Download and Learn Data Engineering with Microsoft Azure Udacity Nanodegree Course 2022 for free with google drive download link.

Master the job-ready skills you need to be a successful Microsoft Azure data engineer and start learning how to design data models and perform other tasks using Microsoft Azure.

What You’ll Learn in Data Engineering with Microsoft Azure Nanodegree

Data Engineering with Microsoft Azure

Estimated 4 months to complete

Master the skills necessary to become a successful Microsoft Azure data engineer. You will go on a project-based learning journey to learn the skills required to design data models, build data warehouses, build data lakes and lakehouse architecture, create data pipelines, and work with large datasets on the Azure platform.

Data Engineering with Microsoft Azure Intro Video:

Prerequisite knowledge

Experience with SQL, Python, Azure, and Github.

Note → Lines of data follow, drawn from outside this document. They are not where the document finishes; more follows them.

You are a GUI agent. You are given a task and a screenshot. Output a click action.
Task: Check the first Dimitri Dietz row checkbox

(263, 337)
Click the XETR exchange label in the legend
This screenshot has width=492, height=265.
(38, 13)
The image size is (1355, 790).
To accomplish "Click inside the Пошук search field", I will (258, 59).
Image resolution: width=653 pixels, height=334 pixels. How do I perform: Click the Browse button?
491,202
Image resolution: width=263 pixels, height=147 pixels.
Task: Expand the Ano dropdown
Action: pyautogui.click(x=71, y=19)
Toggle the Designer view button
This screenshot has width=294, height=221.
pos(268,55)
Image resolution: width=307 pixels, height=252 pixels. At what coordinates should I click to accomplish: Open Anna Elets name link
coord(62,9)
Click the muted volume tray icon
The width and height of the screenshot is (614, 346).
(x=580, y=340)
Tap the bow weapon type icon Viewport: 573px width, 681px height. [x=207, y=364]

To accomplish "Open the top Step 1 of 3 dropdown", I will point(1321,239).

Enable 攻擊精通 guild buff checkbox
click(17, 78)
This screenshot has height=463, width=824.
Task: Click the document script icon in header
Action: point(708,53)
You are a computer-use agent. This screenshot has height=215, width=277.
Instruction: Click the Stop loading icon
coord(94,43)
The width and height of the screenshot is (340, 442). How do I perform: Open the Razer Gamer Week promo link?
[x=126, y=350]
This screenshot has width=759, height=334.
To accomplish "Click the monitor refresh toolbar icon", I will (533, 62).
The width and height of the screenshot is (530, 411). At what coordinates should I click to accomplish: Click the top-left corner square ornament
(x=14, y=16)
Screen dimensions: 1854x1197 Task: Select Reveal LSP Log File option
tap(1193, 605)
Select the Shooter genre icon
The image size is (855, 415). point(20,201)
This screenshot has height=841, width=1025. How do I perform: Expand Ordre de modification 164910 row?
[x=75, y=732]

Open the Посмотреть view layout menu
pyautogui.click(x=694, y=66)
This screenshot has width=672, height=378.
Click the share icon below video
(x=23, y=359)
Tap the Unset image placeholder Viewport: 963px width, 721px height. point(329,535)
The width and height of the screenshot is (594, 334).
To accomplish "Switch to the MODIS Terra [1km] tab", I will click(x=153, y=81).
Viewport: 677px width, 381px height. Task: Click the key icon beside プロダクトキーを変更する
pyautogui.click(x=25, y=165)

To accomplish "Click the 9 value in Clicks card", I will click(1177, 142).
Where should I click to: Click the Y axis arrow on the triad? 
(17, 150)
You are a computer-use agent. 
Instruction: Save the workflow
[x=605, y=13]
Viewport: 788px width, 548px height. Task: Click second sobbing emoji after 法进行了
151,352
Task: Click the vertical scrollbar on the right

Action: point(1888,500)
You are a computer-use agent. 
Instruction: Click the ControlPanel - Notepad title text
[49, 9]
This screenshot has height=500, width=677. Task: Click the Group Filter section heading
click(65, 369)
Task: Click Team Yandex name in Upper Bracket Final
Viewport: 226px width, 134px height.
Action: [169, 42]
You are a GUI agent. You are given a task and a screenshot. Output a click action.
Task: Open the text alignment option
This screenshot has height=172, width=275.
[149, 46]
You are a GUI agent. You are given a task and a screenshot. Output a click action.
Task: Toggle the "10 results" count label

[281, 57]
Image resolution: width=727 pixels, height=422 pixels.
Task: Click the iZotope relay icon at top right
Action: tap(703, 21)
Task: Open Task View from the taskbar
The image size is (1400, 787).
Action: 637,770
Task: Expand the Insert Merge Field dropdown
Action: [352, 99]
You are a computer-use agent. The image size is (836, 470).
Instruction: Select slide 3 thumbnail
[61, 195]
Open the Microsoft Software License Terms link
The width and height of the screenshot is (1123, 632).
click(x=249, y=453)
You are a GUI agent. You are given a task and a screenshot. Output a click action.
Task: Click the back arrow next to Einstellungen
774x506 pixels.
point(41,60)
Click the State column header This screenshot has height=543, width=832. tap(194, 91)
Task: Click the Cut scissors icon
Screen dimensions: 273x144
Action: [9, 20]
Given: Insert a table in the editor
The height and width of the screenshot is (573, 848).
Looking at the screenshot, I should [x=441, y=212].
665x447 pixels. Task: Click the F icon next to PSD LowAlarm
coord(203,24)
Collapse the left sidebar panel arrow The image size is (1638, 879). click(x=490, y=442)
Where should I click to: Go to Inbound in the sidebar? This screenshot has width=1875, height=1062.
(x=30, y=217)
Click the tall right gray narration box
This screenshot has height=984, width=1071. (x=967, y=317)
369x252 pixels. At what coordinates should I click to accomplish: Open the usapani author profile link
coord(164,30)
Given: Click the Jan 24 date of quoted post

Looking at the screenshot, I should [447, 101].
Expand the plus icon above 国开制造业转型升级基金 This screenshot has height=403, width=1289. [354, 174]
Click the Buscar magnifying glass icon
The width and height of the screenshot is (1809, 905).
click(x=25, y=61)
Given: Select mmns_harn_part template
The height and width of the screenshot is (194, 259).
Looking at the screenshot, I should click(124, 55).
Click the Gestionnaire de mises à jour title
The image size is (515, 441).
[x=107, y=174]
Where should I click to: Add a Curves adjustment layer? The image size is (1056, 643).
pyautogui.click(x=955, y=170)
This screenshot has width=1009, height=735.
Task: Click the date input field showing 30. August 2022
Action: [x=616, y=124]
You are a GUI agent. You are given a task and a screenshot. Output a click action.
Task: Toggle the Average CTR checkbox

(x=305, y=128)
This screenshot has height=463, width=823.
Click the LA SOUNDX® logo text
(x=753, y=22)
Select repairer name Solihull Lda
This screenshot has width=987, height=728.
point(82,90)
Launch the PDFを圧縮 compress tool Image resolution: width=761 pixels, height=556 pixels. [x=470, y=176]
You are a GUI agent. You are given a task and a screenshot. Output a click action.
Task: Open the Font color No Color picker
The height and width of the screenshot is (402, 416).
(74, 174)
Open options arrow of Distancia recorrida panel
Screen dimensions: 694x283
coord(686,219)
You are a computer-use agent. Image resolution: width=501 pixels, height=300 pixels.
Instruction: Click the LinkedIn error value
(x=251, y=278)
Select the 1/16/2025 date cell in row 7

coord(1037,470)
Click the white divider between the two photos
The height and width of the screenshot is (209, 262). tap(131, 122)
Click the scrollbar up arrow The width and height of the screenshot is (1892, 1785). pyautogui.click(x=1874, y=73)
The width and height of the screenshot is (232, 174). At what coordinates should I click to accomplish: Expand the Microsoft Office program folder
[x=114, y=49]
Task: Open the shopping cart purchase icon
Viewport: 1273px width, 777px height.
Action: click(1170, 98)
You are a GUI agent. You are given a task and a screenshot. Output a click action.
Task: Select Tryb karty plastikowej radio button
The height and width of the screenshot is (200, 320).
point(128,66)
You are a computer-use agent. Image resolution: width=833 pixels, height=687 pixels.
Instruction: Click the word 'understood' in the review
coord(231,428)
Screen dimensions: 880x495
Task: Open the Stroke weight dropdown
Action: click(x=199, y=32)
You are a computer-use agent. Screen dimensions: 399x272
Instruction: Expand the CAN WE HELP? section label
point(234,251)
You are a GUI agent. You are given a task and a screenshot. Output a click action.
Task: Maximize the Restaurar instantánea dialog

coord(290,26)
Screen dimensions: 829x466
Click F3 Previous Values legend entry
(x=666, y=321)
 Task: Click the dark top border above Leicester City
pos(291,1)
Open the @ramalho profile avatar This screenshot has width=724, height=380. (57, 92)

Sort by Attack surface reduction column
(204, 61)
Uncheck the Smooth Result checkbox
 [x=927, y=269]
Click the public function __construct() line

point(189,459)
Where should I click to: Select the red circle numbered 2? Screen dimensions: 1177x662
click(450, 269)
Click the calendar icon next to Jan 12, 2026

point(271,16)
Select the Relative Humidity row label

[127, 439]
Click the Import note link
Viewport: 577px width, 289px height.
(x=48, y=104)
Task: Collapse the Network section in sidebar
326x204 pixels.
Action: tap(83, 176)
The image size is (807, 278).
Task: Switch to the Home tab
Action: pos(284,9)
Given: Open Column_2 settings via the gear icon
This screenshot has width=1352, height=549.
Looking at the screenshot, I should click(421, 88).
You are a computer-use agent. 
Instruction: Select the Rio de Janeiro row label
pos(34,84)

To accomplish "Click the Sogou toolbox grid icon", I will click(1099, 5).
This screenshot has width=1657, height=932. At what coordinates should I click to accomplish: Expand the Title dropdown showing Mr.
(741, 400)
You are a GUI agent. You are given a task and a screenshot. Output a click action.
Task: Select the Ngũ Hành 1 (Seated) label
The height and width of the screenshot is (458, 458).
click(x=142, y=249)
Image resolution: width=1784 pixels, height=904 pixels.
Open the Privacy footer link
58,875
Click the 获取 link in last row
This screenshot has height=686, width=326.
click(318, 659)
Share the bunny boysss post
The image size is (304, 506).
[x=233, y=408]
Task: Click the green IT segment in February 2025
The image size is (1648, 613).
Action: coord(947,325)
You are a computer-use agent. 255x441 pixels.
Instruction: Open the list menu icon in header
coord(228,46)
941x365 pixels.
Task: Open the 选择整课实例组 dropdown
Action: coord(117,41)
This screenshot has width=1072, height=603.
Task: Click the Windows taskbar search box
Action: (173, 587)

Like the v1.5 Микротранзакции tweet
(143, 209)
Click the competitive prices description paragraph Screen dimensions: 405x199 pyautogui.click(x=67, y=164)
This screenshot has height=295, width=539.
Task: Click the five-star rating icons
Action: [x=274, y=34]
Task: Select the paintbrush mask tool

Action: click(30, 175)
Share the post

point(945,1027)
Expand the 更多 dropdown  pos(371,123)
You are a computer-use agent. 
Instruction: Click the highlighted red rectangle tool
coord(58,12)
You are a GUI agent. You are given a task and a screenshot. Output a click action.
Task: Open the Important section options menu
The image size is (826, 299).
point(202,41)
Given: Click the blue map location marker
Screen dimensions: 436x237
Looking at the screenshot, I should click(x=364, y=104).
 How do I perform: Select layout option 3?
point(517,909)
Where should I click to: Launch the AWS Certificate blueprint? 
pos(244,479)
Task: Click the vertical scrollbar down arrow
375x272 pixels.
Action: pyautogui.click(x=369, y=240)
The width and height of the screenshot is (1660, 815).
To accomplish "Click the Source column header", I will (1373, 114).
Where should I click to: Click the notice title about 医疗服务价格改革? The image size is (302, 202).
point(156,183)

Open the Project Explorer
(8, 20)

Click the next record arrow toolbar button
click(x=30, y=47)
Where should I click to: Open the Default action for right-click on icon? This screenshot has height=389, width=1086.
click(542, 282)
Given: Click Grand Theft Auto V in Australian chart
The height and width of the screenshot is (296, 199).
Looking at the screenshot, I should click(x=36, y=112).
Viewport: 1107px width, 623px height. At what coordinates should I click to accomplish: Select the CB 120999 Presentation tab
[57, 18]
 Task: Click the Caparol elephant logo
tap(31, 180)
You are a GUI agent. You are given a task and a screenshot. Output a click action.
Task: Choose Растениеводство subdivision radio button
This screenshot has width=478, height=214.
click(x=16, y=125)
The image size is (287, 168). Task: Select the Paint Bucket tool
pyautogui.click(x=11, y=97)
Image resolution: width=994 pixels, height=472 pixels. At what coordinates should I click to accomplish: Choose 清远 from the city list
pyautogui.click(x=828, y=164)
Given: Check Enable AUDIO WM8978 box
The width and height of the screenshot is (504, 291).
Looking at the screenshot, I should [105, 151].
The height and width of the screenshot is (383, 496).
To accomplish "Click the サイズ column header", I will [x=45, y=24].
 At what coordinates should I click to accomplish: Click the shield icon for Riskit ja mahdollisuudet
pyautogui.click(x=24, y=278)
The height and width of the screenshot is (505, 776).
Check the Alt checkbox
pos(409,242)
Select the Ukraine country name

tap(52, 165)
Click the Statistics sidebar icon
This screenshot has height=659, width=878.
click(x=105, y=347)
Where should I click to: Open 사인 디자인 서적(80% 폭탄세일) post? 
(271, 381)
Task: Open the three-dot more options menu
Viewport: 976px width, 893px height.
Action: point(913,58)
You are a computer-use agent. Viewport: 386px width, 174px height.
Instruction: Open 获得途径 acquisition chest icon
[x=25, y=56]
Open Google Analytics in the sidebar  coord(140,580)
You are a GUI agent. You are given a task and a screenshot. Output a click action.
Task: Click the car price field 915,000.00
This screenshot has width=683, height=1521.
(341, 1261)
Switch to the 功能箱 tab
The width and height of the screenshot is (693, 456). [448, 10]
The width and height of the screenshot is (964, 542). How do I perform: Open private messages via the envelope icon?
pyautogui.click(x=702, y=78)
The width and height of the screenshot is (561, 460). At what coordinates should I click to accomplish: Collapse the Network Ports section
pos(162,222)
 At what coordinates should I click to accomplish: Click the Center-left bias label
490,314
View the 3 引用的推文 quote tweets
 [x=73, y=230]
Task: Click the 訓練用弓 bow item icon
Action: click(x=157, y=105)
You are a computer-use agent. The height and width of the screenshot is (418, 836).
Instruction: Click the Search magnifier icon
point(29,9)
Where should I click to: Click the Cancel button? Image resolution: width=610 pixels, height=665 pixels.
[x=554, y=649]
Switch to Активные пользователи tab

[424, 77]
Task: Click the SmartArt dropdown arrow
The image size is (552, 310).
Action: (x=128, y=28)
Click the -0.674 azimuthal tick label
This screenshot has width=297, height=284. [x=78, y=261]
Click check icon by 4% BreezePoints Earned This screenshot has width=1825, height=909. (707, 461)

To succeed in this program, you should have:

  • Intermediate SQL programming skills
  • Intermediate Python programming skills
  • Familiarity with the Azure cloud platform
  • Experience with Github

Data Modeling

Learn to create relational and NoSQL data models to fit the diverse needs of data consumers. You’ll understand the differences between different data models and how to choose the appropriate data model for a given situation. You’ll also build fluency in PostgreSQL and Apache Cassandra.

Project – Data Modeling with Postgres

Model user activity data for a music streaming app called Sparkify. Create a relational database and ETL pipeline designed to optimize queries for understanding what songs users are listening to. In PostgreSQL, define fact and dimension tables and insert data into the new tables.

Project – Data Modeling with Apache Cassandra

Model user activity data for a music streaming app called Sparkify. Create a database and ETL pipeline in both Postgres and Apache Cassandra, designed to optimize queries for understanding what songs users are listening to. For PostgreSQL, define fact and dimension tables and insert data into the new tables. For Apache Cassandra, model the data to run specific queries provided by the analytics team at Sparkify.

Cloud Data Warehouses with Azure

Learn how to create cloud-based data warehouses, sharpen your data warehousing skills, deepen your knowledge of data infrastructure, and be introduced to data engineering on the cloud using Azure.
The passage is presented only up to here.